3. Small Orders, Big Problems
This ties into something that frustrates me about procurement culture. When I'm triaging a rush order for a single disposable duodenoscope, I often get pushback: 'Can't you just wait for the bulk order?' No. No, I can't.
When I was starting out, the vendors who treated my $200 orders seriously are the ones I still use for $20,000 orders. Small doesn't mean unimportant—it means potential. A hospital system that won't buy one disposable to test it out is a system that's stuck in a mindset. The same goes for the fundus camera market, or dental chair components. If you're a small clinic, and you need to evaluate a fundus camera for a specific diabetic retinopathy screening event, you should be able to order a single unit.
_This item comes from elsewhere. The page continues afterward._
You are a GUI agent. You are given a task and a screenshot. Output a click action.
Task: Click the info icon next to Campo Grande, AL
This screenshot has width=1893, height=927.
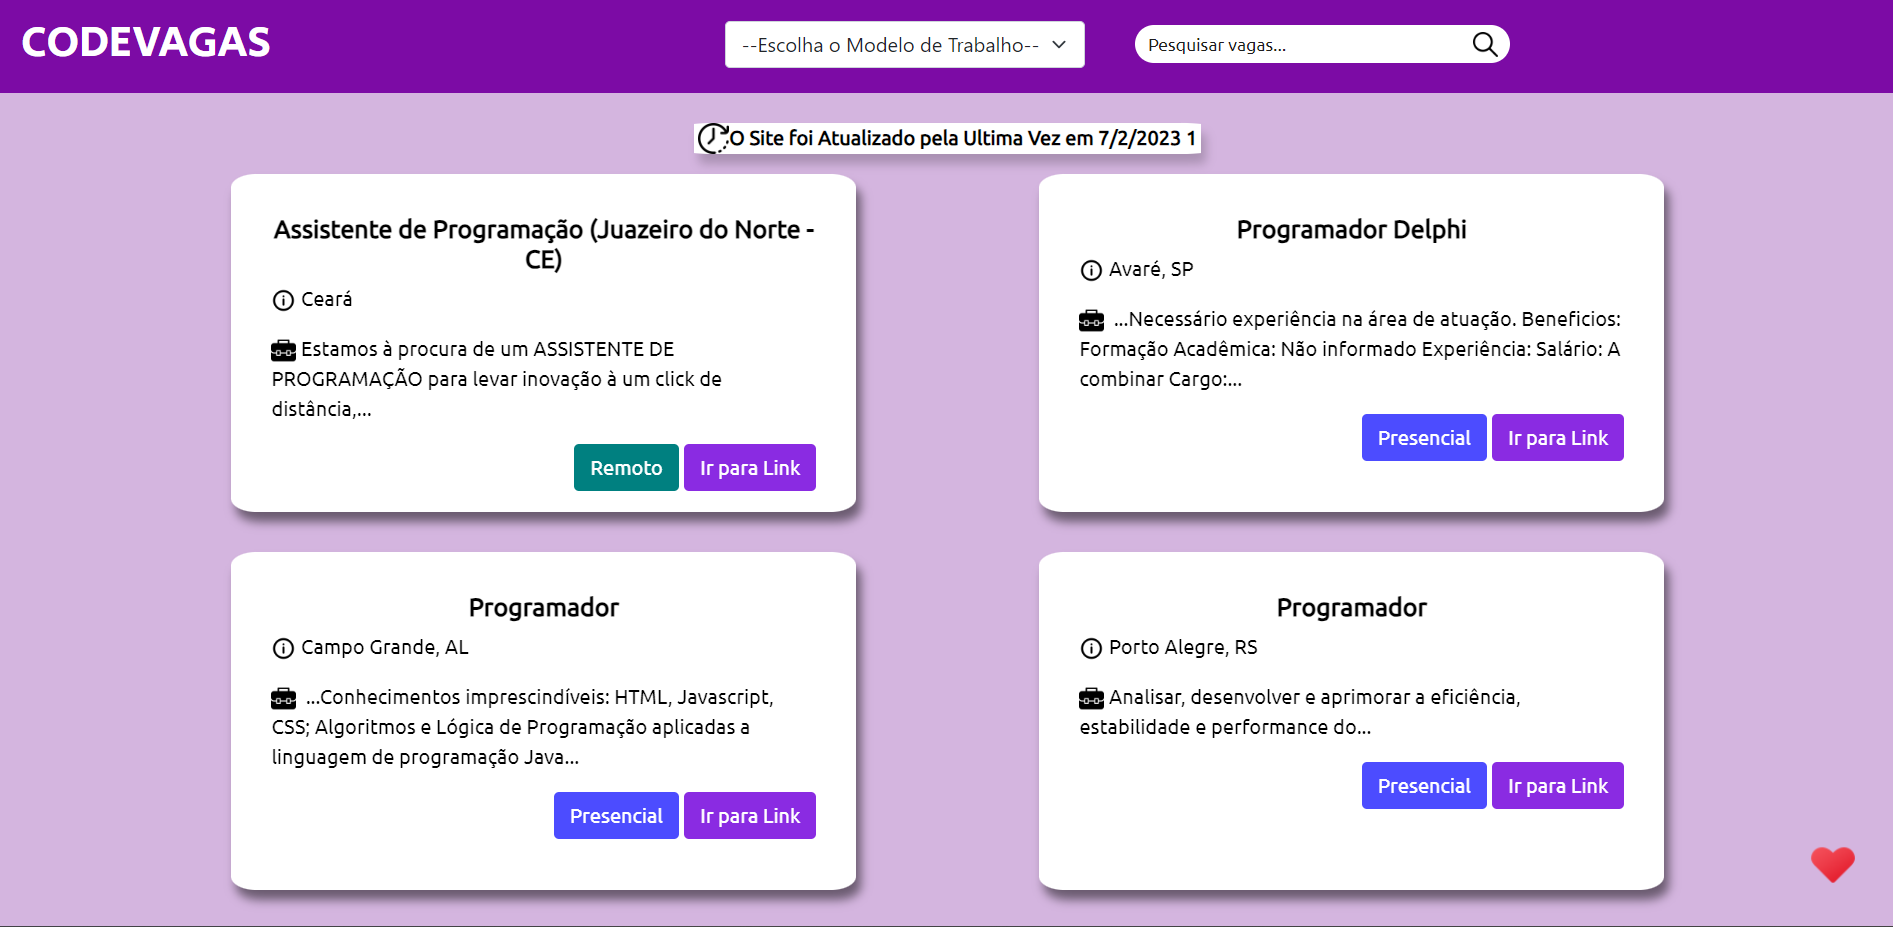[281, 648]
The procurement mindset that says 'minimum order of 10' is hostile to innovation and to good patient care.
But What About the Reprocessing Risk?
I know what the defenders of the reusable model will say: 'Modern reprocessing is safe. The FDA has cleared these protocols. The EXALT Model-D is a solution for the 1% case, not the standard.'
Look, I can only speak to my experience coordinating emergency replacements. If you're a massive hospital with a perfect reprocessing team and zero compliance incidents, more power to you. But 'perfect' is a rare situation. (Should mention: I've seen the reprocessing logs from five different facilities. The compliance rate is rarely 100%). The disposable duodenoscope isn't a replacement for the reusable fleet. It's a backup. It's a risk-management tool for when the 'cheaper' option fails. And if your risk management budget doesn't include that $1,200 device, you're probably gambling somewhere else.
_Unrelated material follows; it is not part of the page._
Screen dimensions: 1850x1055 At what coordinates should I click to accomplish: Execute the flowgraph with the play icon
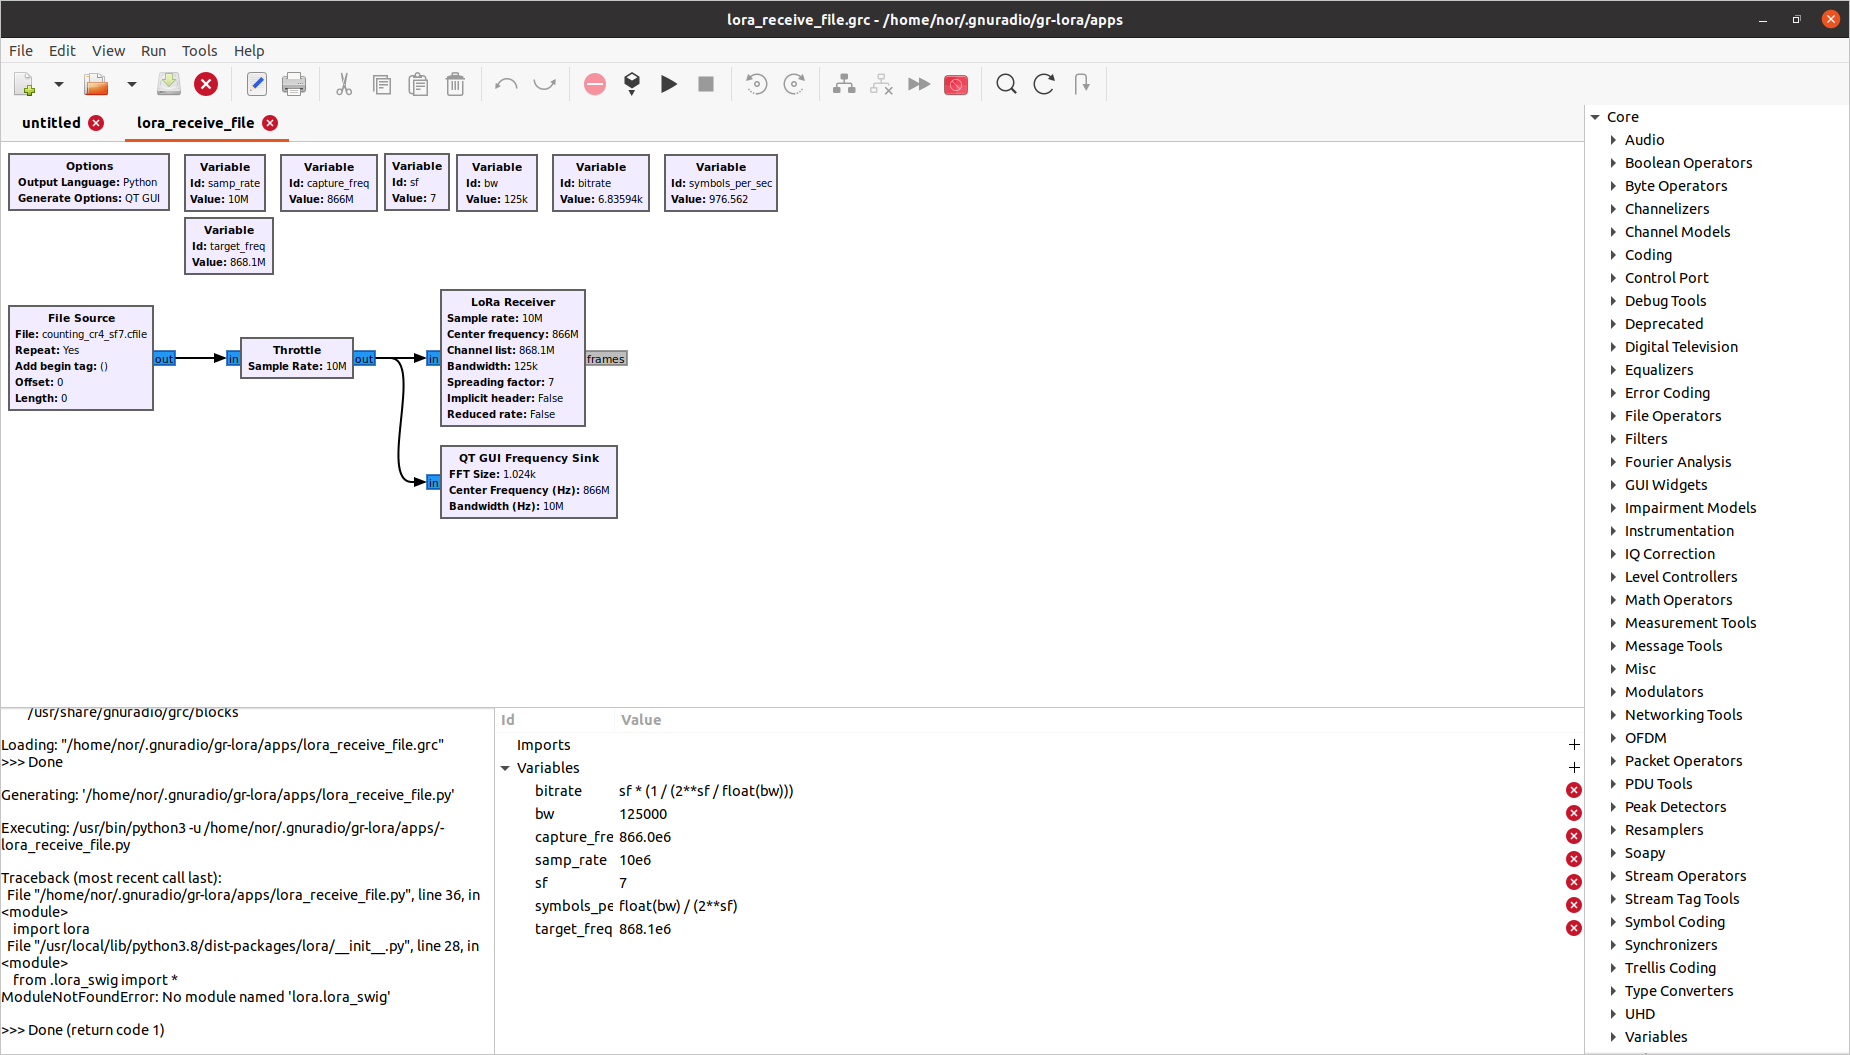pos(669,84)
My Verdict? Evaluate It. Seriously.
So, what to look for in evaluating the EXALT Model-D? Look at your own data. Don't just compare per-procedure costs. Compare your actual, documented failure rate. Look at the cost of a single cancelled procedure. Look at the potential cost of an infection lawsuit (and yes, those happen). Then, try buying one from a distributor—don't commit to a full contract. This is classic 'test before you invest.'
Don't dismiss the disposable duodenoscope as a marketing gimmick from Boston Scientific. It's a tool with a specific job. And for the right job, it's not a luxury—it's a necessity. Small doesn't mean unimportant. And single-use doesn't mean wasteful when it prevents a bigger failure.
As of January 2025, the pricing and availability of the EXALT Model-D may vary. Verify current pricing with your Boston Scientific representative.